Desde pequeño, de vez en cuando, me paro a pensar que todo está ocurriendo ahora. Quiero decir que, mientras escribo esto, todo el mundo está haciendo algo o no haciendo nada, que es también hacer. Si uno decide rizar con tiento el rizo de la cuestión, verá que para que usted lea esto yo ya tendré que haber abandonado la escritura de este artículo, y de ese modo nuestros presentes, como líneas paralelas que jamás se encuentran, de algún modo lo hacen, pese a todo, en estas palabras, en este momento. Así que todos estamos haciendo algo ahora, pero ayer también. Y más tarde, si algo de lo que he dicho le ha hecho dudar o cavilar, habrá un futuro en el que ni yo escribiré ni usted leerá, pero ambos estaremos dialogando, ausentes, compartiendo sin vernos nuestras ideas, nuestra memoria. El lector nunca está solo.

Cuentan que un cuadro de Manet, La ejecución del emperador Maximiliano, estaba repartido en trozos por el mundo porque así lo decidieron sus herederos. Degas, rival y amigo de Manet, y tan dado a torcer los encuadres en sus obras, trató en este caso de enderezar la realidad revuelta: buscó los recortes del cuadro mutilado, los recompuso, y formó así uno nuevo, sembrado de cicatrices, en el que intuyo que no sólo resanó las heridas del lienzo, sino de una amistad no exenta de amarguras.

Pienso en esta búsqueda y reconstrucción porque todo nace a cada momento, y de este modo hay retazos de tiempo escondidos que nos salen al paso, sin esperarlos, como si una mano amiga nos los fuera trayendo de oscuras latitudes, cargados de augurios. Como si, sin saberlo, alguien o algo nos hubiera disgregado. En sus Confesiones, San Agustín escribió aquello de que no hay forma de definir el tiempo, la dimensión más esquiva. Decía que ni pasado ni futuro existen, porque uno ya no es y el otro aún no ha llegado. Pero yo me siento más cercano a las palabras de Faulkner: “El pasado nunca está muerto. No es ni siquiera pasado”. Así que esos pedazos de tiempo, esas historias y dolores dormidos que no se han ido, nos tocan y nos rehacen, porque nosotros también somos obras en construcción y cada momento habita en cada momento.

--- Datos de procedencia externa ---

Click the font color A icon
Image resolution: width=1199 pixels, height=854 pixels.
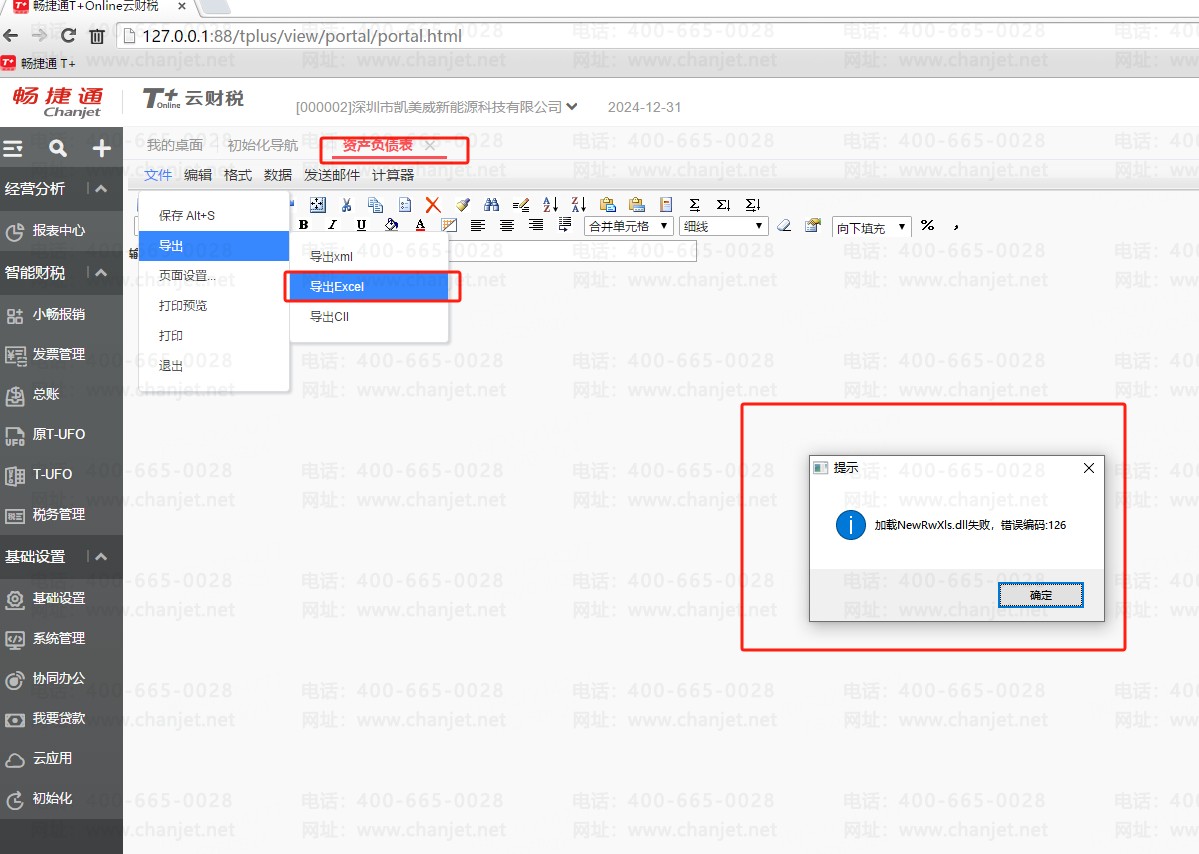pyautogui.click(x=420, y=226)
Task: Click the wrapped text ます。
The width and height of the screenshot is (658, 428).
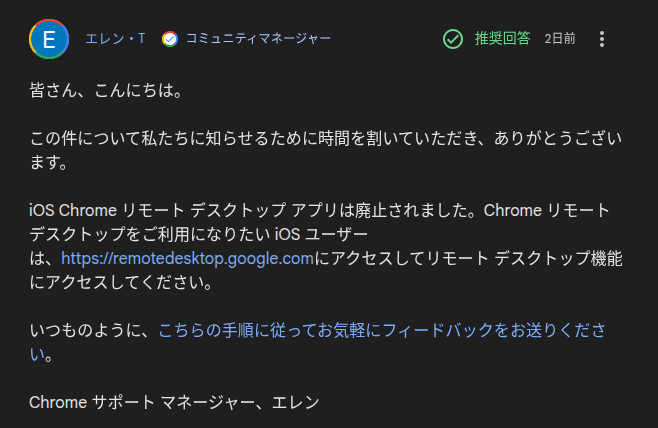Action: point(49,162)
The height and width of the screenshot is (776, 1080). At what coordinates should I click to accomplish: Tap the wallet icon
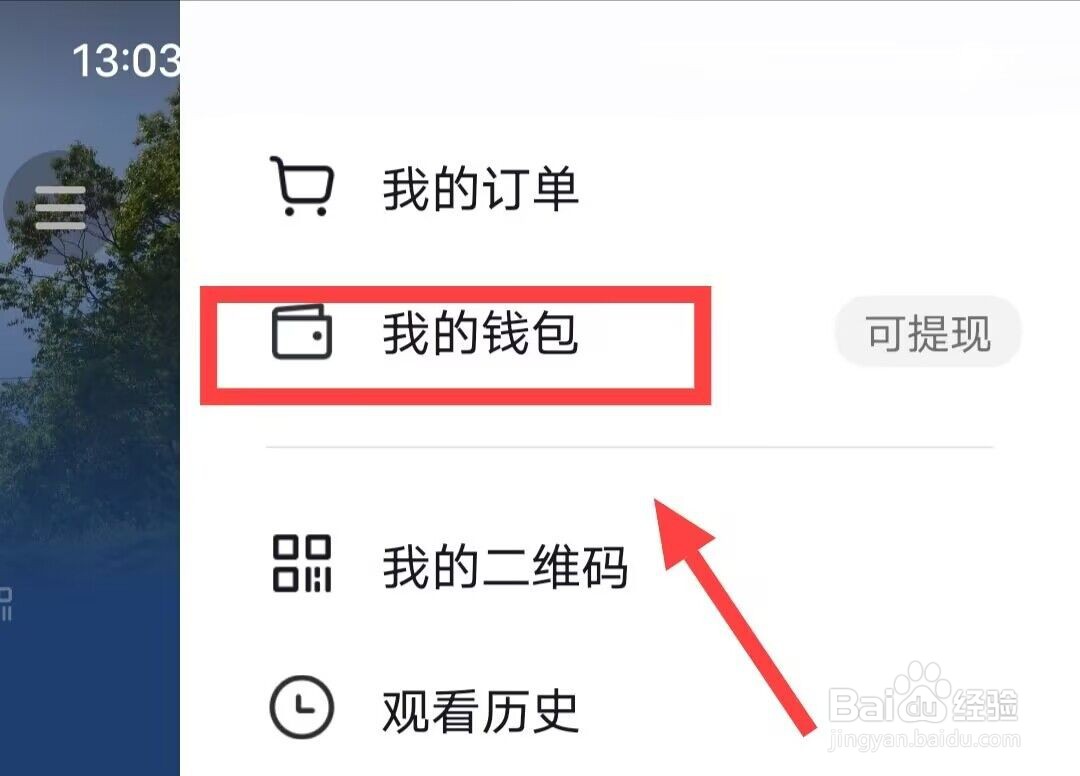(302, 332)
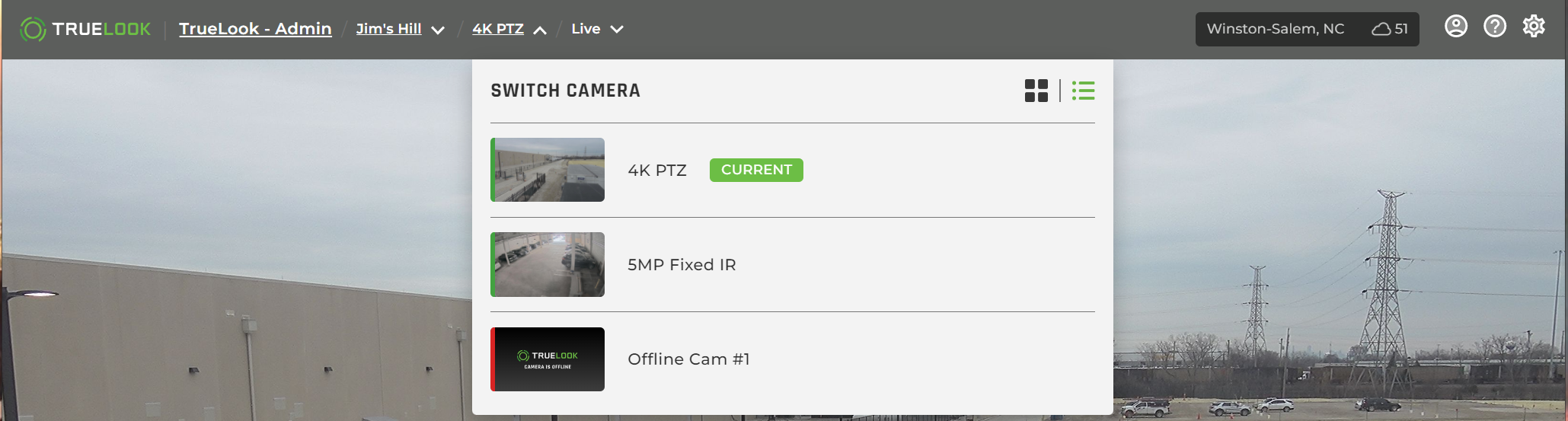Select the Offline Cam #1 thumbnail
Viewport: 1568px width, 421px height.
[x=548, y=359]
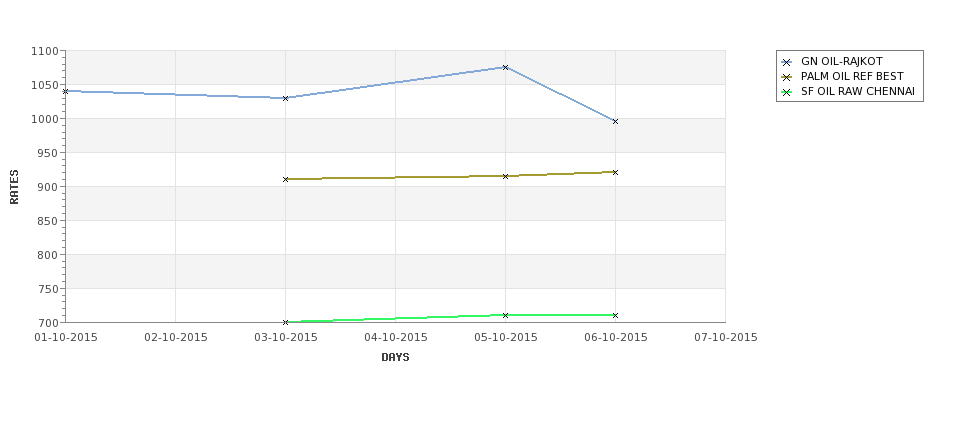Select SF OIL point on 03-10-2015
Image resolution: width=975 pixels, height=429 pixels.
286,322
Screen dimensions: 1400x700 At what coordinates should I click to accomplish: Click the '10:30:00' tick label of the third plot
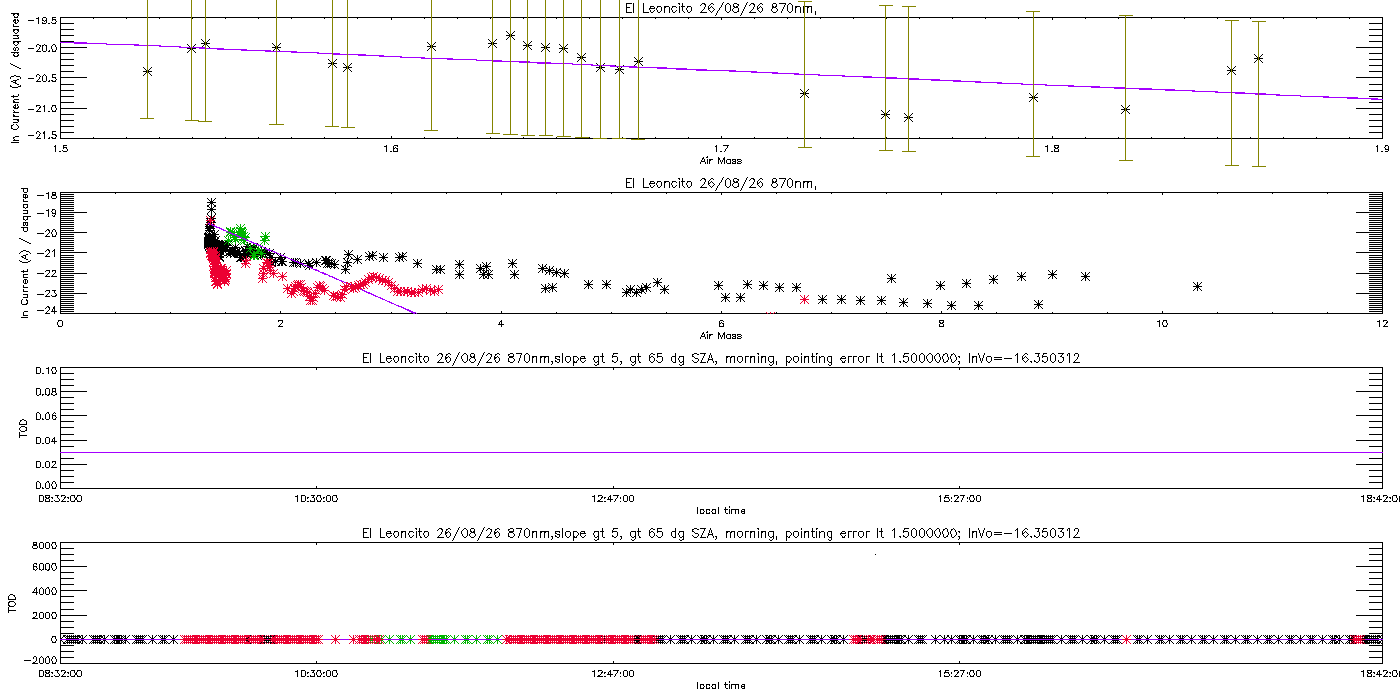tap(316, 497)
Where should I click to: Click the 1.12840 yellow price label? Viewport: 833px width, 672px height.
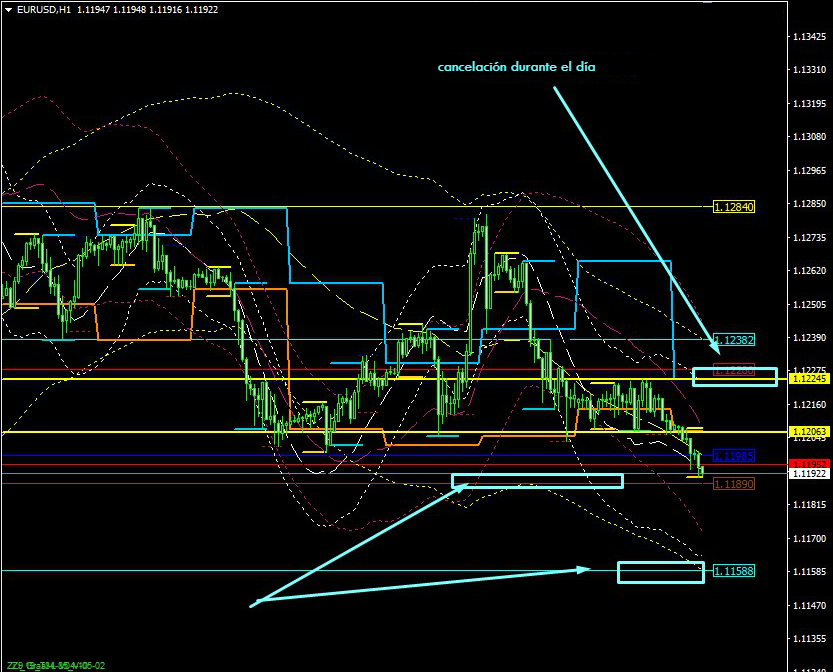point(733,207)
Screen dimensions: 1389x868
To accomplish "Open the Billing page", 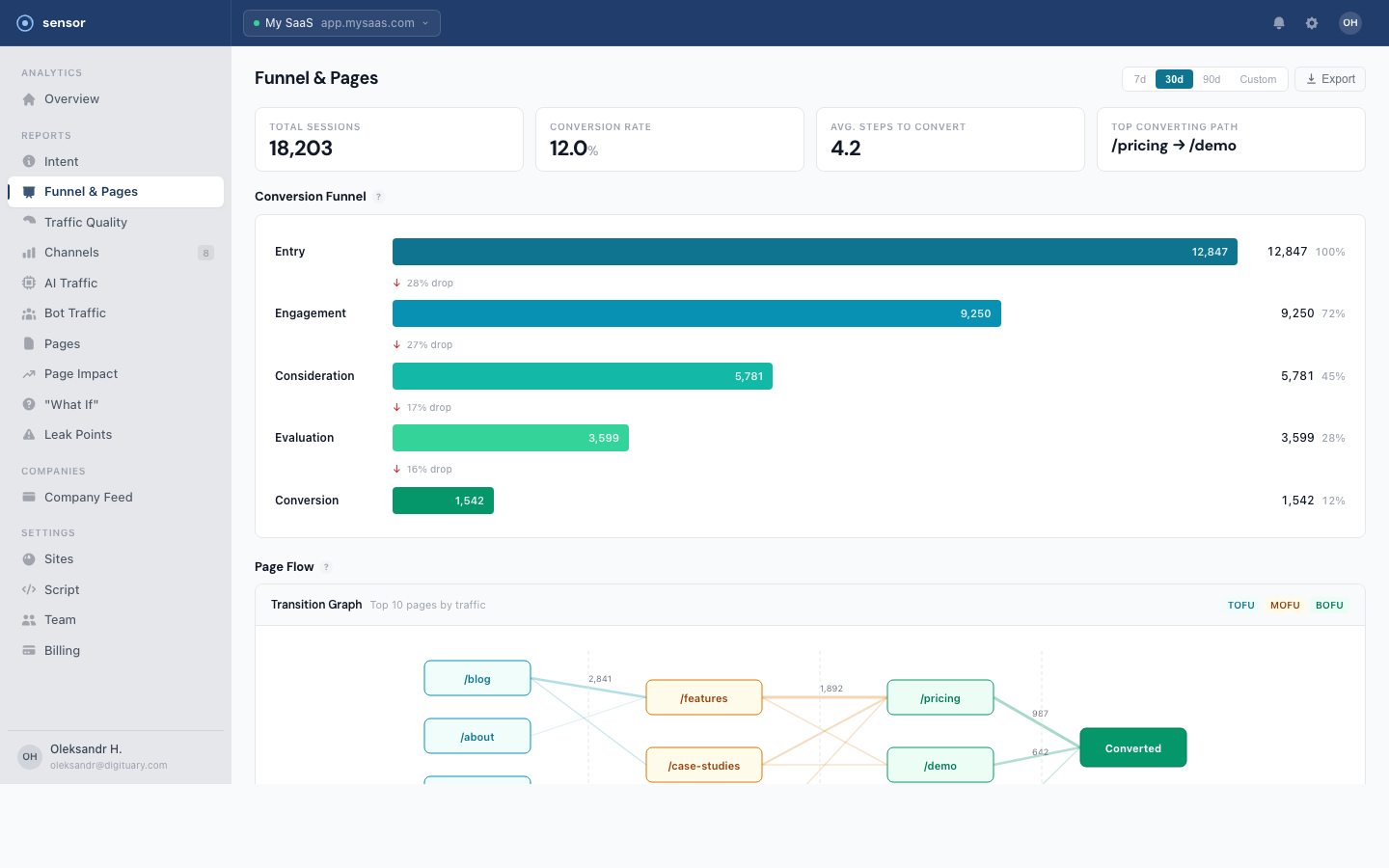I will (61, 650).
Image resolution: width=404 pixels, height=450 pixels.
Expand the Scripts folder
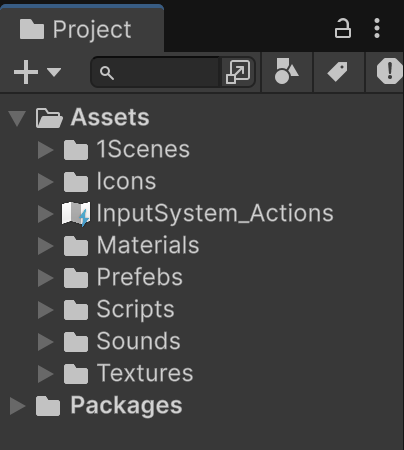(45, 310)
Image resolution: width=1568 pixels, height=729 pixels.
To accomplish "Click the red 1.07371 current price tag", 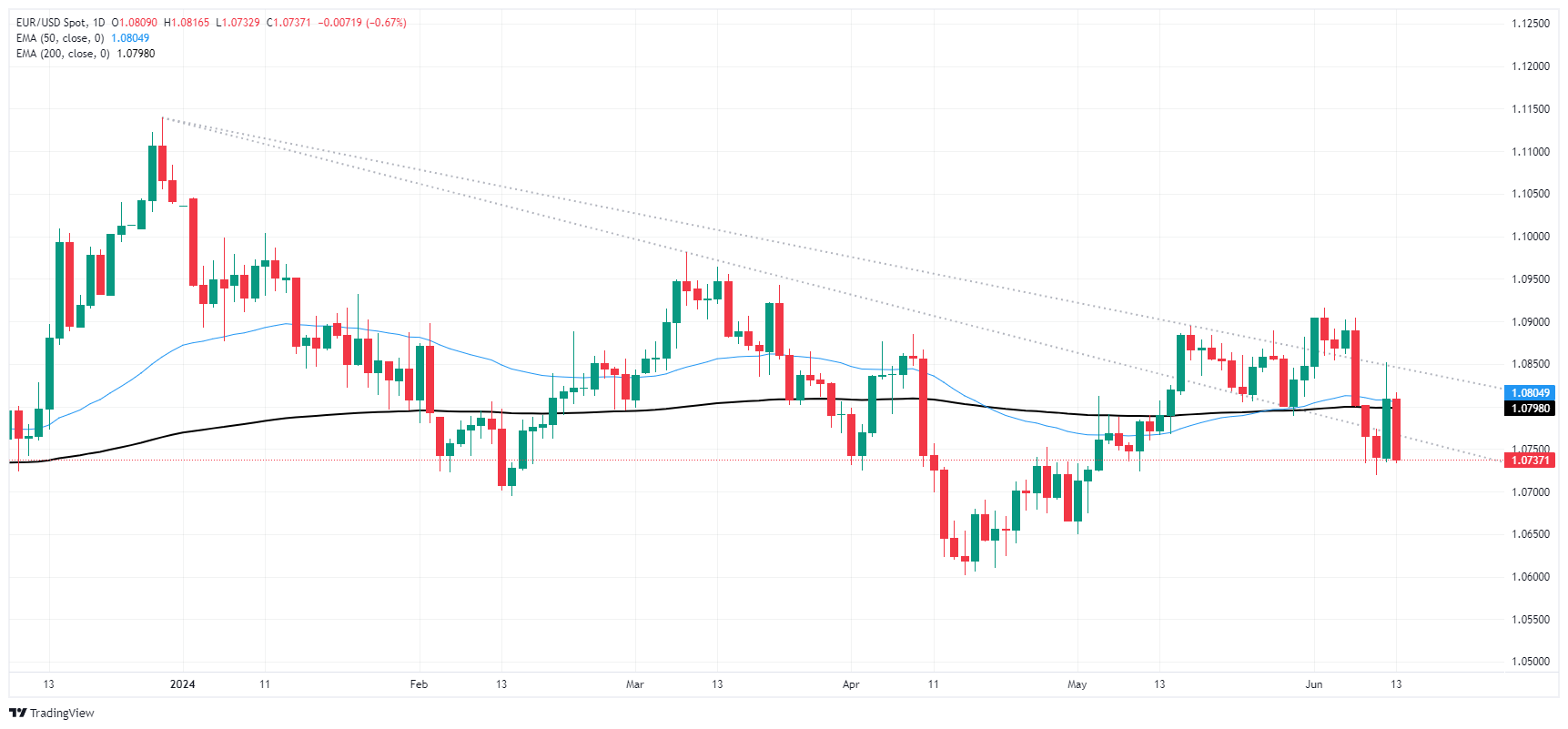I will click(x=1530, y=461).
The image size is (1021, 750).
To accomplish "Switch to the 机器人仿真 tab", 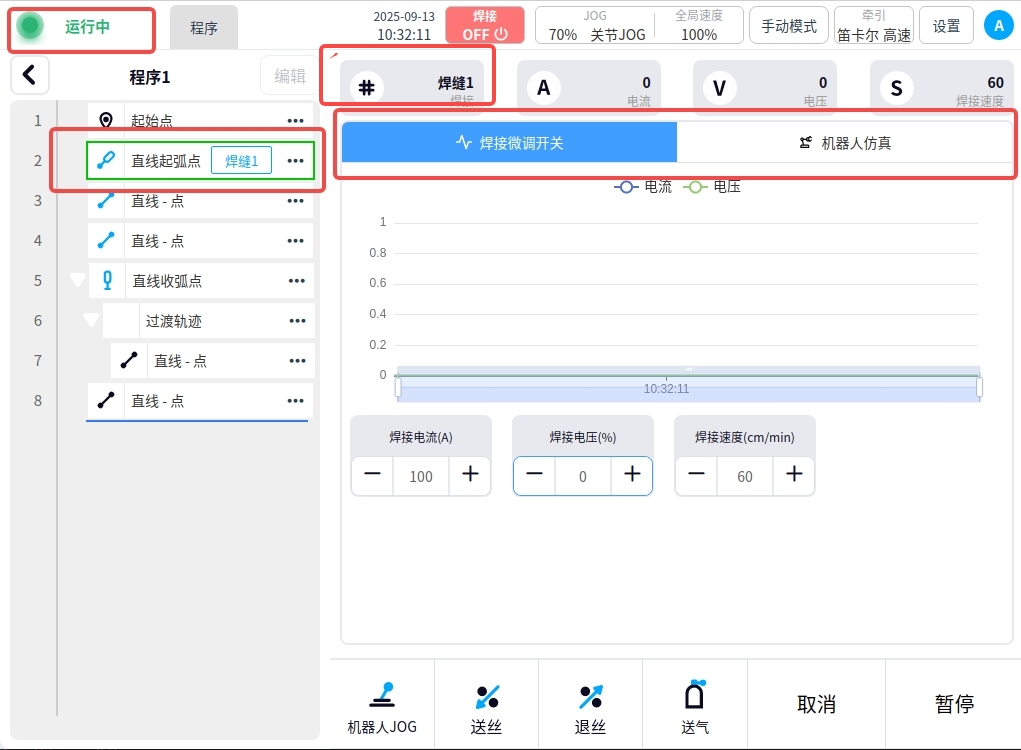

Y así podemos seguir el hilo sugerido al principio. Todo cambia y permanece: las ciudades, las cosechas, los amores. En mis padres, en mis dos abuelas, que aún viven, descansa un mundo al que jamás, por más que usen las palabras, tendré acceso. Y entiendo que debe ser así, igual que no puede haber música sin silencio ni fe sin misterio. En todos nosotros avanza en silencio un río, humano y grave, del que apenas intuimos su curso pero que nos arrastra y nos da forma y sentido. Ahora. Ahora. Ahora.